If you are working with AWS and keeping your infrastructure as code (Hint: you really should) then you’ve probably come across CloudFormation or Terraform at some point. If you are using the former option, then there’s a small gotcha related to security groups that might cause some unexpected behaviour if you are not aware of it (for me it caused a production incident…).
The use case
Imagine you have the following small template defining a security group that allows incoming HTTPS traffic from a specific IP range and a load balancer that will use that security group:
You create your CloudFormation stack and everything works as expected. Both resources are created and the security group is associated with the load balancer to make sure that only HTTPS traffic from that specific IP range is accepted. After a short test, you start routing all traffic to your new shiny load balancer.
A few weeks later you come back to this simple template to add a new resource and you try to remember what that specific IP range meant. Was it the subnet of one of your clients? If so, which one? Who do I need to notify in case the port or range needs to change? After some searching through your archived emails you finally find where that range came from. Since you are a good engineer and you don’t want anyone else to waste 20 minutes of their life trying to understand why that rule is the way it is, you decide “I should probably add a description to my rule now that AWS supports it”.
So you go ahead and add that:
Quite happy with yourself you do your usual
aws cloud-formation update-stack
and you switch to something else.
Immediately after firing the stack update you start getting alarms (because of
course you monitor your infrastructure) telling you that no traffic is getting
through your load balancer. After a few minutes the alarms go away and you start
getting traffic again but it was enough for your clients to notice that all
their requests were timing out.
What the hell happened!?
You know the problem is related to your change in the security group but how can
adding a description possibly cause that? You quickly go to your CloudFormation
console and look at the events of the stack, nothing wrong there.
You go to the CloudFormation
to see if you missed something, but nowhere does it say anything special about
adding a description to one of the rules. In fact, it explicitly says that
changes to the
SecurityGroupIngress require “No interruption”.

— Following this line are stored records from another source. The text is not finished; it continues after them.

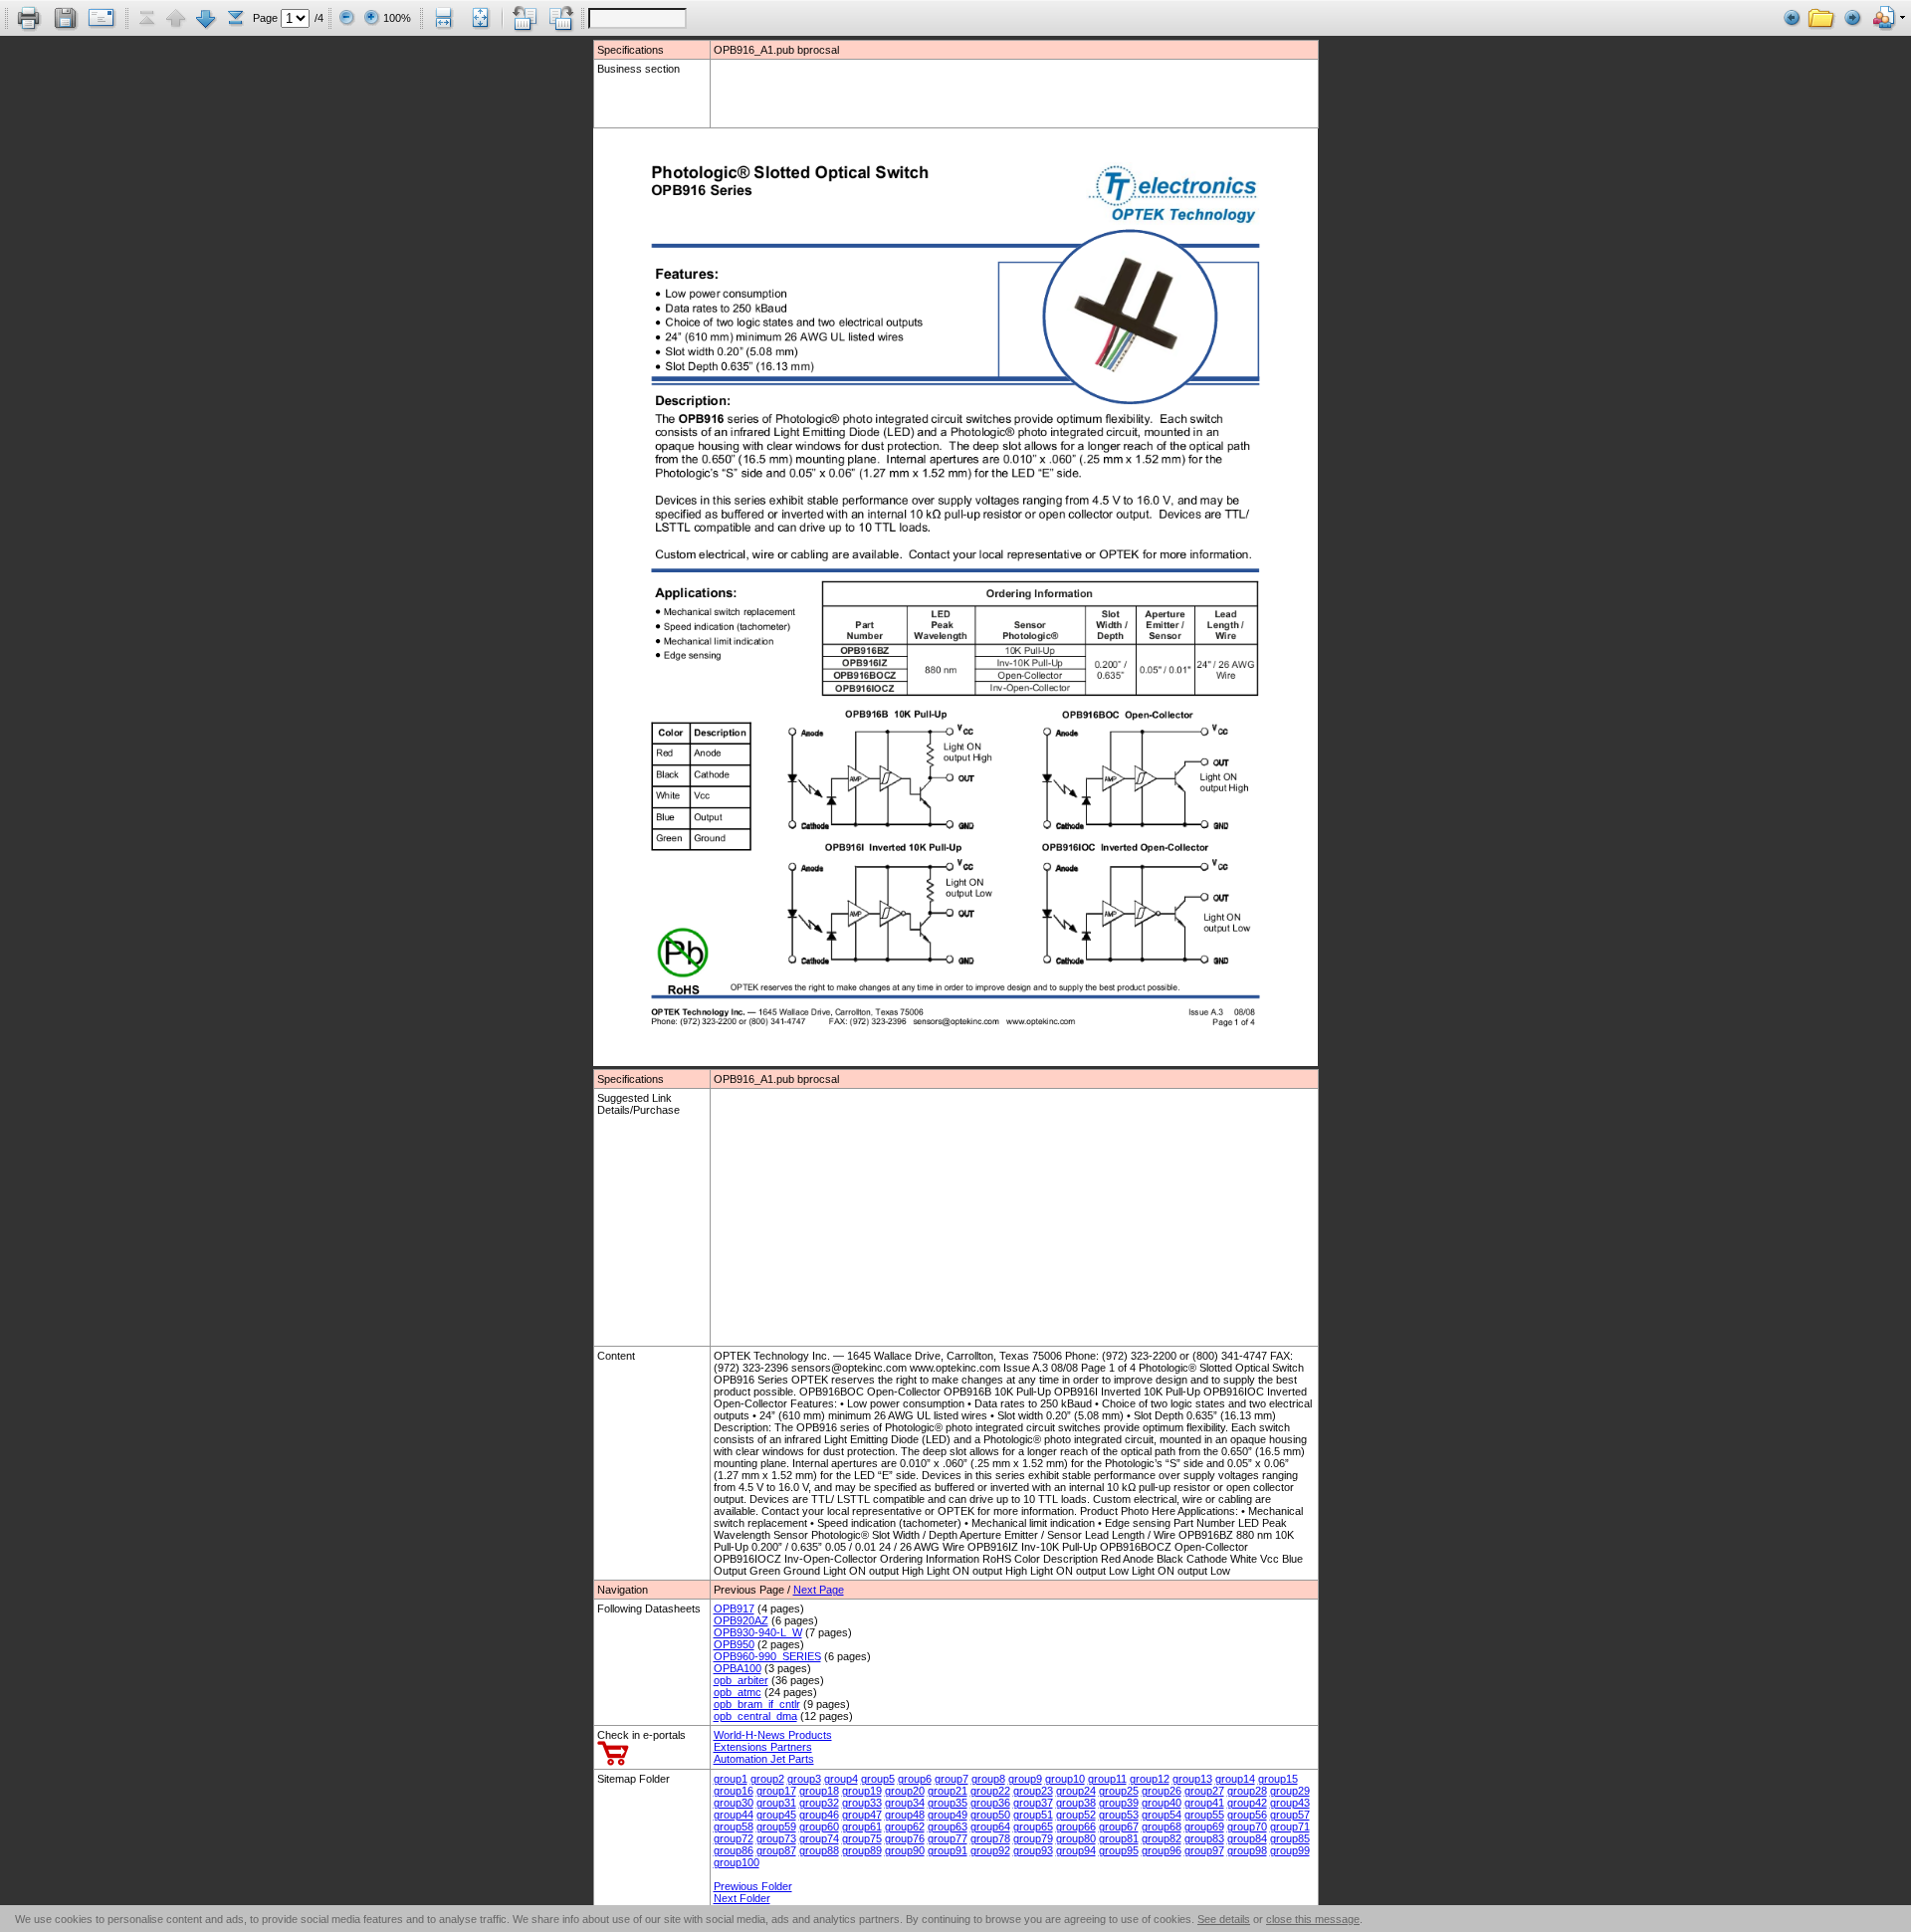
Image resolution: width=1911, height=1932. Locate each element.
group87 (776, 1850)
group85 (1290, 1838)
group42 (1247, 1803)
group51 (1033, 1815)
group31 (776, 1803)
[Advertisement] (830, 92)
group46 (819, 1815)
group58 (733, 1826)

You start to think that maybe it had nothing to do with your update and that it was an extremely unlucky coincidence. But on a last attempt to see if you find anything weird you log in to your AWS Console and find your security group there. It looks correct but just for fun you click the “Edit” button. Of course you would never update stuff like that manually (infra as code remember?) but you are desperate at this point. And in there (only in there) you see this:
NOTE: Any edits made on existing rules will result in the edited rule being deleted and a new rule created with the new details. This will cause traffic that depends on that rule to be dropped for a very brief period of time until the new rule can be created.
What? How? Why? You would understand if that was the case when changing the port or the IP range, but adding a description to it? Really? To add salt to the wound, you then find out that AWS has an operation on their API to do exactly this, it’s aptly called UpdateSecurityGroupRuleDescriptionsIngress. So this feels like pure laziness. Instead of checking what actually changed in the definition of the rule and call the proper API in case that was only the description, CloudFormation decides it’s easier to fully recreate the rule if anything changes (with the corresponding traffic drop).

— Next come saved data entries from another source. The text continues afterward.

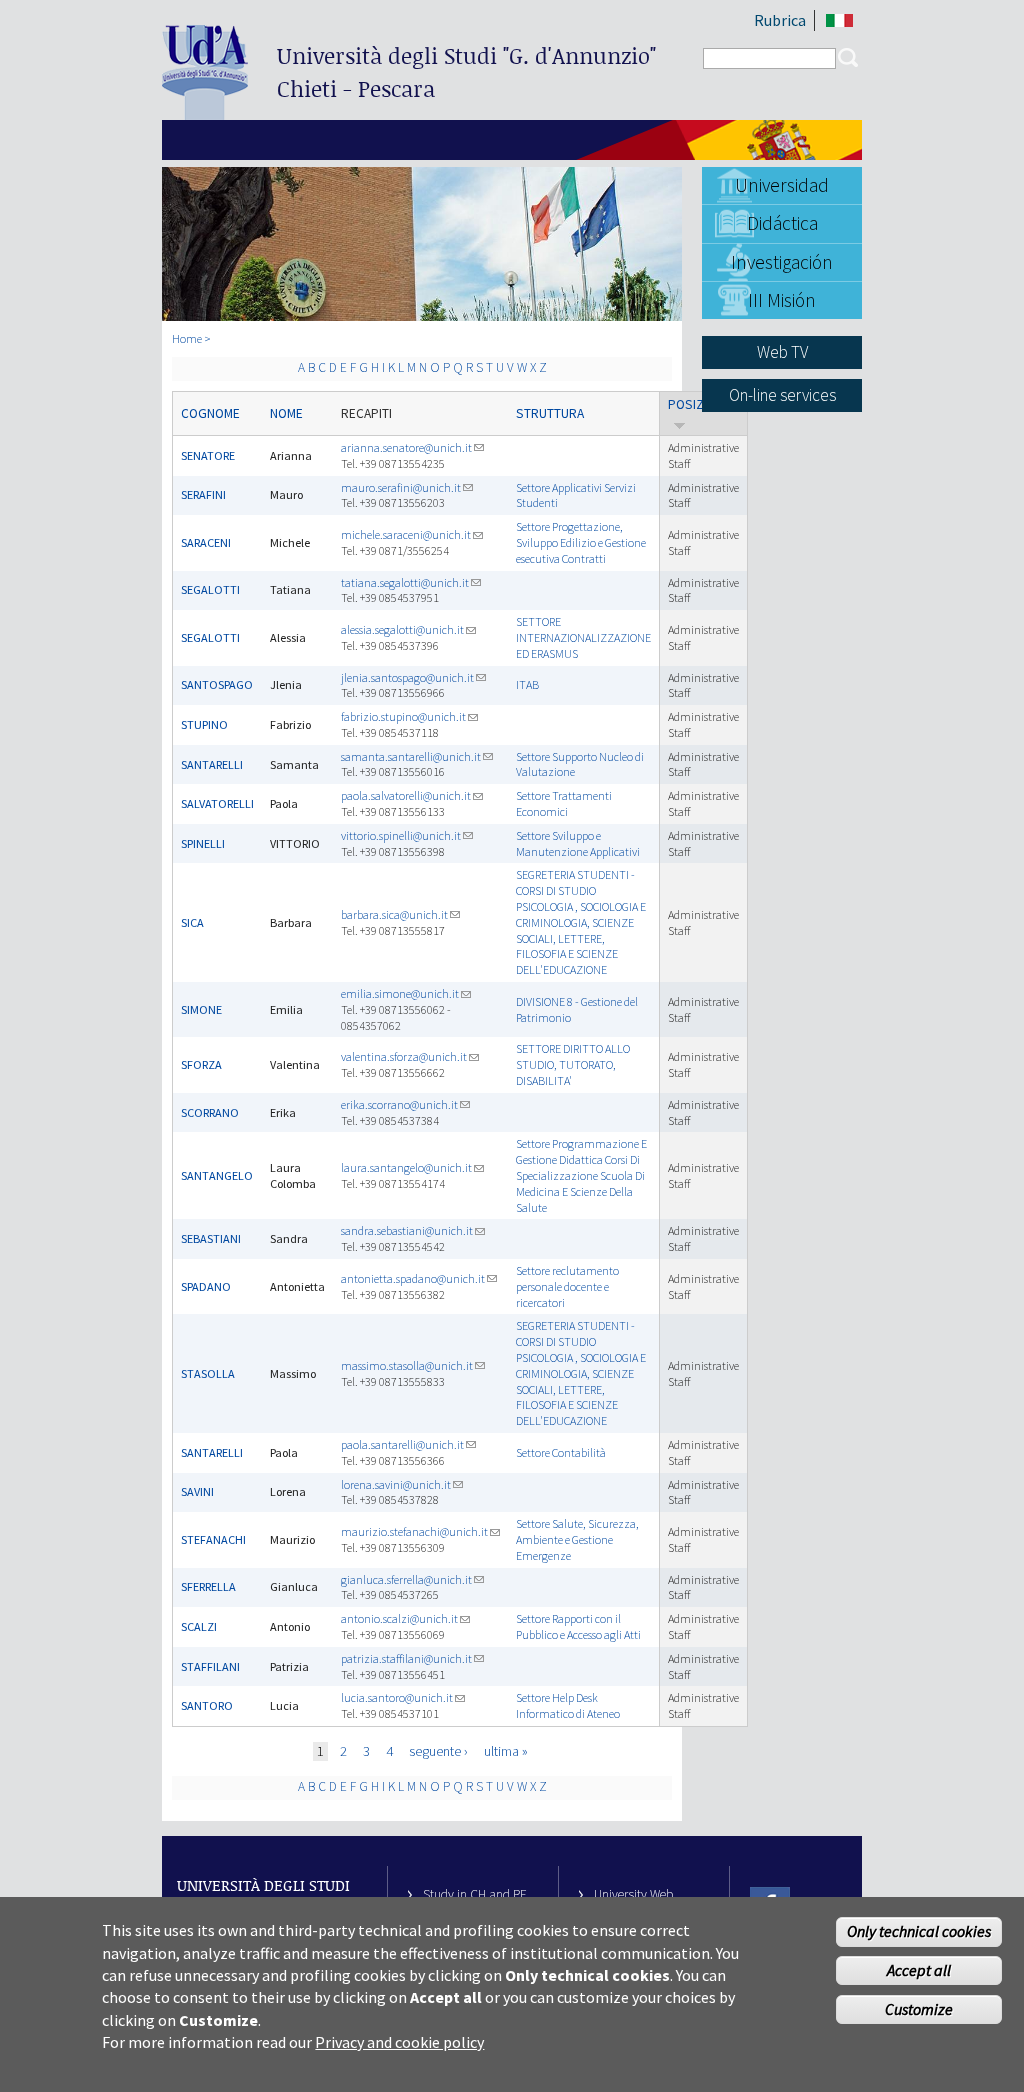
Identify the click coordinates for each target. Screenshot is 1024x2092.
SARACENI (206, 542)
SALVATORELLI (217, 803)
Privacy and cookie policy (399, 2042)
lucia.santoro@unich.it (397, 1697)
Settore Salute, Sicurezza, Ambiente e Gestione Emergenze (577, 1539)
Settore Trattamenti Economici (564, 803)
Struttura (550, 413)
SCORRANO (210, 1112)
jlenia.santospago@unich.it (407, 677)
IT (839, 20)
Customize (919, 2009)
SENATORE (208, 455)
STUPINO (204, 724)
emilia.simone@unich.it (400, 993)
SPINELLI (203, 843)
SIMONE (201, 1009)
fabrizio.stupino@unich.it (403, 716)
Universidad (782, 185)
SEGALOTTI (210, 589)
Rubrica (780, 20)
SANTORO (207, 1705)
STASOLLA (208, 1373)
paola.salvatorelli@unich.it (406, 795)
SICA (192, 922)
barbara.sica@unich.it (394, 914)
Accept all (919, 1970)
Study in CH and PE (475, 1894)
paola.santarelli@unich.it (402, 1444)
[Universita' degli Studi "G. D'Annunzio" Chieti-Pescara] (205, 111)
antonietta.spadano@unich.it (413, 1278)
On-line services (782, 395)
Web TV (782, 352)
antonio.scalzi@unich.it (399, 1618)
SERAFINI (203, 494)
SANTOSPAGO (217, 684)
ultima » (506, 1751)
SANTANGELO (217, 1175)
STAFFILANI (210, 1666)
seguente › (438, 1751)
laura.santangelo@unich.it (406, 1167)
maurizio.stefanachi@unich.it (414, 1531)
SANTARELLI (212, 764)
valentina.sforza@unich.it (404, 1056)
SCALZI (199, 1626)
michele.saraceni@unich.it (406, 534)
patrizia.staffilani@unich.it (406, 1658)
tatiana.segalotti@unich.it (405, 582)
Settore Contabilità (561, 1452)
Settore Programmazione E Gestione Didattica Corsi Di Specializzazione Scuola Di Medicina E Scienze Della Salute (581, 1175)
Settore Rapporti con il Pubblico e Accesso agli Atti (578, 1626)
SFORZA (201, 1064)
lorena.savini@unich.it (396, 1484)
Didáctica (782, 223)
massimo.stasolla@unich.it (407, 1365)
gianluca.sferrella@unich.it (406, 1579)
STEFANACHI (213, 1539)
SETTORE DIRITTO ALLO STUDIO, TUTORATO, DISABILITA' (573, 1064)
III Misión (782, 300)
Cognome (210, 413)
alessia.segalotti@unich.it (402, 629)
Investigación (782, 262)
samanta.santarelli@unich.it (411, 756)
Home (187, 338)
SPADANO (206, 1286)
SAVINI (197, 1491)
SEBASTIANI (211, 1238)
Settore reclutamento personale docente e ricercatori (567, 1286)
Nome (286, 413)
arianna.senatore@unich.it (406, 447)
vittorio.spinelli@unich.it (401, 835)
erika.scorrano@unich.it (399, 1104)
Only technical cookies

You decide to test this for yourself by creating a new test template with only the security group definition, initially without description:
After the stack is created you check your security group from the AWS cli:
Now, as you did before, you add a nice description to your ingress rule and do
update-stack. And here’s where it gets really interesting. As soon as you
trigger the stack update you run your
describe-security-groups command again
and you see this as the output:
That’s right, no ingress rules for your security group. Which of course means no traffic can get through. You try again after you stack is finished updating and you see your rule there again, this time with the description.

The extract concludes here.